# 3 coats and you're out



## brianmulligan

Hey

All you great tapers out there. Been doing a lot of one day jobs recently and I'm looking for imput. I use 45 to first and second coat the flats and butt joints. I can get away with using 45 on the last coat for the flats and butts it's the corners giving me the most trouble. I've put all three coats in one shot on some jobs, sometimes I just do do the first coat and one, then follow up with the other side after drying. Easy sand doesn't really sand well, It just kind of pushes the compound around and the corners always take longer to dry for some reason. In any event not crazy about the finished product. I've done some jobs where I've skim coated everything with regular mud and it takes forever to dry. I wish the 45 and premix dried the same color.

Has anyone dried using flex tape on these corners for a one day job? They used to have a line about 1/4 " into the flex tape which is all you had to tape to. They stopped manufacturing with this line because painters were not priming and they were getting complaints. ( I had a conversation with the owner of the company who manufacturers flex tape, an ex taper and he told me this). Sorry so long winded. Thanks for listening.


----------



## silverstilts

Sometimes we all forget that taping is a process no matter what size job it is. It's not always about getting at the finish line first (speed at getting a job done) but more like a marathon just finishing the job with quality first. I have had more success just bringing fans along drying out the mud rather than any quickset or Hot mud. Quickset always has a mind of its own when you count on it the most, weather it's the water you are using or the humidity or just the temperature where you are working. Quicksetting mud still has to dry , it may be set up but there is still moisture in there that will cause bubbles on the next coat. So why put yourself through the misery just use regular mud with fans get your three coats on and come back the next day and sand.


----------



## A smooth finish

Have you guys tried heat guns. I have heard from other patch work guys that they used Heat guns to help dry things out.

SUPPLIED MATERIAL -
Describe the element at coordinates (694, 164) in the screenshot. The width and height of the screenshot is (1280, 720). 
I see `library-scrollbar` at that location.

--

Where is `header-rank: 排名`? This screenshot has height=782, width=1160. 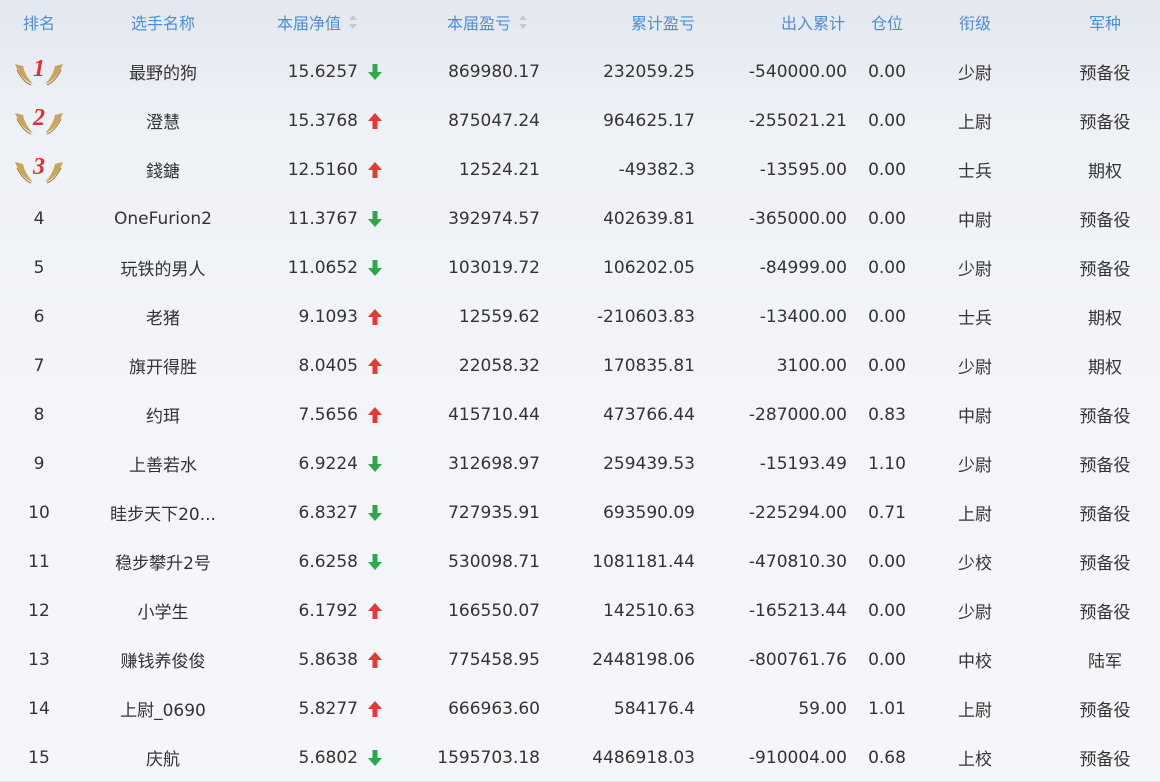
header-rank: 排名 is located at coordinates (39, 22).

EXERCISE A -
Transcribe the passage of the drywall taping thread between "# 3 coats and" and "the same color.", inclusive.
EXERCISE B -
According to the drywall taping thread, why did the flex tape maker stop manufacturing the tape with a line about 1/4" in?
EXERCISE C -
Write the next part of the drywall taping thread, picking up after its final post.

RESULT A -
# 3 coats and you're out



## brianmulligan

Hey

All you great tapers out there. Been doing a lot of one day jobs recently and I'm looking for imput. I use 45 to first and second coat the flats and butt joints. I can get away with using 45 on the last coat for the flats and butts it's the corners giving me the most trouble. I've put all three coats in one shot on some jobs, sometimes I just do do the first coat and one, then follow up with the other side after drying. Easy sand doesn't really sand well, It just kind of pushes the compound around and the corners always take longer to dry for some reason. In any event not crazy about the finished product. I've done some jobs where I've skim coated everything with regular mud and it takes forever to dry. I wish the 45 and premix dried the same color.

RESULT B -
Painters were not priming, and the company was getting complaints.

RESULT C -
----------



## M T Buckets Painting

Correct me if I am wrong... It sounds like you are wanting the best of both worlds. You like the quick dry times of setting compounds and the workability and sanding properties of pre mixed compounds.

Here is what I do on some of the very small projects that I do.
I mix quickset with regular compound. I usually mix up about 2 gallons at a time. I put about 25% quickset into regular compound. First I soup the regular compound to about taping mud consistency then I add a shot of dish soap. Then take the powder and bring the soupy mud back to the consistency that is desired. I mix all of this in a 2.5 gallon bucket with a paint mixer. The set time of your quick set is increased somewhat. Not as much as you would think. You will get a quick dry time, even quicker with a fan. You also get the benefit of having the mud tool off real nice. I would compare the sanding to a little tougher than undiluted all purpose. 

One thing to note is that each time you mix a new batch, clean everything real good. I have had well over an hour work time using this mix using 45. With dirty tools such as mixer and bucket, it has gone off in 20 minutes. 

Hope that this helps you.


----------



## thefinisher

Sounds like you are trying to sand the quickset when it is set-up not when it is dry. Quickset in my opinion actually takes longer to dry than regular mud does. There is no way around it, you just have to wait for it to dry for it to sand. My method would be tape and bed with quickset, then touch it up with quickset, then a tight skim with regular mud. You will still run into the problem of how each compound sands however. It is best to use the same compound throughout the jobs entirety if you want it to sand perfect. quickset and regular mud do not sand down at the same rate so you will sometimes run into problems with this. I recommend my method most of the time but you can use just quickset as well for the entire job, but I do suggest instead of touching up after bed coat that you skim it as normal and then come back and do another tight skim as it sands better IMO.

- for example I just had to solid skim out all the walls in 1920's textured plaster room and put 3.5 bags worth of 45 min quickset on them to level them, then I used an entire bag of 5 minute to skim over it, then I ran a tight skim of regular mud over that. It took a couple days to dry but it came out like glass :yes:


----------



## bmedra9

what 3 coats??? Here in michigan we do a bedcoat and skimcoat
i use 20min and mesh tape for bedcoat and proform lite for skim coat on all one day jobs or skim with 45min and put a airmover on it to sand in one day


----------



## fenez

For small jobs I use gauging plaster on the seams and screws and beads, I use straight flex perfect 90 in the corners which allows you to just skim the edges so you don't have to worry about dry time in the corners and the plaster prevents sanding on everything else, just wet it and burnish it smooth.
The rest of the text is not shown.